Today I am taking Uta's advice (again) and trying more contrast for my neutrals. The trousers are BWOF 4-2009-118 in the brown version (repeat) and the blouse is new, McCalls 5522, in a pink, brown and cream print that looks neutral (and washed out in all photos) Hmmm. Some clothes are just not photogenic. I quite like this blouse anyway.
I think the contrast gives me a better outfit. Thanks Uta!
I have made this blouse before (review here)- but for my daughter, which is an entirely different experience. I require considerably more fitting.
This version is my trial of this pattern, which replaces a toile for me when I make a blouse. The fabric is a quilting cotton.
Prior to construction I made a square shoulder adjustment, took in the waist, and folded out a small dart in each of the lower back pieces for a sway back adjustment. I also added 1cm vertically to the lower back central panel,tapering to the hem as I had needed to add a gore here for my daughter. I narrowed the collar stand by 1cm, as I had found it too wide for my daughter. This pattern already has separate bodice pieces for different cup sizes, so I did not need to do a FBA.

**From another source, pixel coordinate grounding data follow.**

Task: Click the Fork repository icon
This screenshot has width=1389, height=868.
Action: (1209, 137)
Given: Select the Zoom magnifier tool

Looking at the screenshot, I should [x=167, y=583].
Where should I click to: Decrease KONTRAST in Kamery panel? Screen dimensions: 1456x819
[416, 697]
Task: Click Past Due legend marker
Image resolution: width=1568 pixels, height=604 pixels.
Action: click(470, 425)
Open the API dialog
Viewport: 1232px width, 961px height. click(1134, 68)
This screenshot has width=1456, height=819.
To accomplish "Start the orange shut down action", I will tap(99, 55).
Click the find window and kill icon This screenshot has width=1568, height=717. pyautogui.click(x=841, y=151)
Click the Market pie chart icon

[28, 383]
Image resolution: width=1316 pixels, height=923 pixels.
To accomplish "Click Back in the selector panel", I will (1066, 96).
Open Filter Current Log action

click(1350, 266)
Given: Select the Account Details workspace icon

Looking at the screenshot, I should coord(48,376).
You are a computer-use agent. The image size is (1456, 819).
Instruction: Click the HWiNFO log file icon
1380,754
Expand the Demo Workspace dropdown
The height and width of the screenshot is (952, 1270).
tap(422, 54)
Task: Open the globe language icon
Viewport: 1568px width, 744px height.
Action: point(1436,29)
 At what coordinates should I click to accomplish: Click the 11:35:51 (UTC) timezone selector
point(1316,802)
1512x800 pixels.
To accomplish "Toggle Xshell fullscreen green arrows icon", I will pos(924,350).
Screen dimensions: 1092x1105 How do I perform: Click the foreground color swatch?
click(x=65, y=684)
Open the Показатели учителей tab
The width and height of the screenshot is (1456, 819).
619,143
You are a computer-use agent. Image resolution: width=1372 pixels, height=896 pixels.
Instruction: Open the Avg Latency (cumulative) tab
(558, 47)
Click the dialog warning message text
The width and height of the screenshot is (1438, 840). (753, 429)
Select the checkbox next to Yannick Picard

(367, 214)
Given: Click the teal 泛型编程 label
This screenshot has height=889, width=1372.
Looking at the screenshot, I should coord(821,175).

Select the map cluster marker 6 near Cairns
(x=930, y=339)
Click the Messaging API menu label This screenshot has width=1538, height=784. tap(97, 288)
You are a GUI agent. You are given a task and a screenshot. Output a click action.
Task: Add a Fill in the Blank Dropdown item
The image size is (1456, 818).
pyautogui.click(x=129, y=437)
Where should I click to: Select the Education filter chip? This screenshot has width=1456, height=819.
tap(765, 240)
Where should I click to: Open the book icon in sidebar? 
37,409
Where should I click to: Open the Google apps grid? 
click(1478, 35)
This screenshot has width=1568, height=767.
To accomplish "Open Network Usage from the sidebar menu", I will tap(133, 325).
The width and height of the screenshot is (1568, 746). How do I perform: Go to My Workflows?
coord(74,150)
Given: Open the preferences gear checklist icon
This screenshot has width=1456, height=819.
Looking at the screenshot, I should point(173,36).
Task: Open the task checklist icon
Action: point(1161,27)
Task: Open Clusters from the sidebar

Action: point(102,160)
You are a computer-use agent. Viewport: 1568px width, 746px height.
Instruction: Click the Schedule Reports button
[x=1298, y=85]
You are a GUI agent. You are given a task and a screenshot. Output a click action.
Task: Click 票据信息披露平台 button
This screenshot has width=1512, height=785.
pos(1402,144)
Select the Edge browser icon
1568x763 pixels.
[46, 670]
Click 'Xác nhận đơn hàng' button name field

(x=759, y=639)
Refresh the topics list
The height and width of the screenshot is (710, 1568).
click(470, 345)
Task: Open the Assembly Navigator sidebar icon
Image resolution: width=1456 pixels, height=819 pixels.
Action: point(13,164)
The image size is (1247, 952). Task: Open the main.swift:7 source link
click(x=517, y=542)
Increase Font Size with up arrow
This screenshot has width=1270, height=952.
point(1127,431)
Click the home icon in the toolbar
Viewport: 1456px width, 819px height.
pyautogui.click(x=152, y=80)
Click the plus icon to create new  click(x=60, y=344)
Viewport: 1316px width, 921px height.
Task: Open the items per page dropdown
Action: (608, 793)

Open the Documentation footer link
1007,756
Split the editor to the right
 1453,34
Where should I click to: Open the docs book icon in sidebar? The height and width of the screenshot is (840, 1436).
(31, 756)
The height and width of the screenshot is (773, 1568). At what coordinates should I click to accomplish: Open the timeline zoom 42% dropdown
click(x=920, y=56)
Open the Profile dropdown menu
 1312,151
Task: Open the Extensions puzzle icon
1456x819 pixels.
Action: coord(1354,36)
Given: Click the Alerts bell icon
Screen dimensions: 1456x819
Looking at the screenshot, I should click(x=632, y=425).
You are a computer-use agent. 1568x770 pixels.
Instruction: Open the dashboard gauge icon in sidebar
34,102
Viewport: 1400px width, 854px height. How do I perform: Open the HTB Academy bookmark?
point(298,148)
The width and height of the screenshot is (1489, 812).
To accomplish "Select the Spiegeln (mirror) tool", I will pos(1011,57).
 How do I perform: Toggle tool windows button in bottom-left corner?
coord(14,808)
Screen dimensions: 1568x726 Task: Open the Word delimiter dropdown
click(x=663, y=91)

I fancied some subtle embellishment, so piped the collar stand and button bands. I also made short sleeves from the plain, non gathered long sleeve version.
Post construction adjustments included:
1.Taking 2cm from the horizontal empire seam at the front, and 3cm at the back. I could probably afford to shorten the pattern a bit more here.
2.Taking in the side seams by 2cm. The ease is generous
3. I would have liked to shorten the blouse slightly, as I do not like it at all when worn tucked in. However, I finished the piped front button band by sewing the facing across the bottom of the band, turning it inside out, then hand sewing both fronts and the collar band of the facing, and I am too lazy to repeat this (and to try mending the bottom buttonhole which would then be in a funny position)
4. I will probably make more of a sway back adjustment for my next version.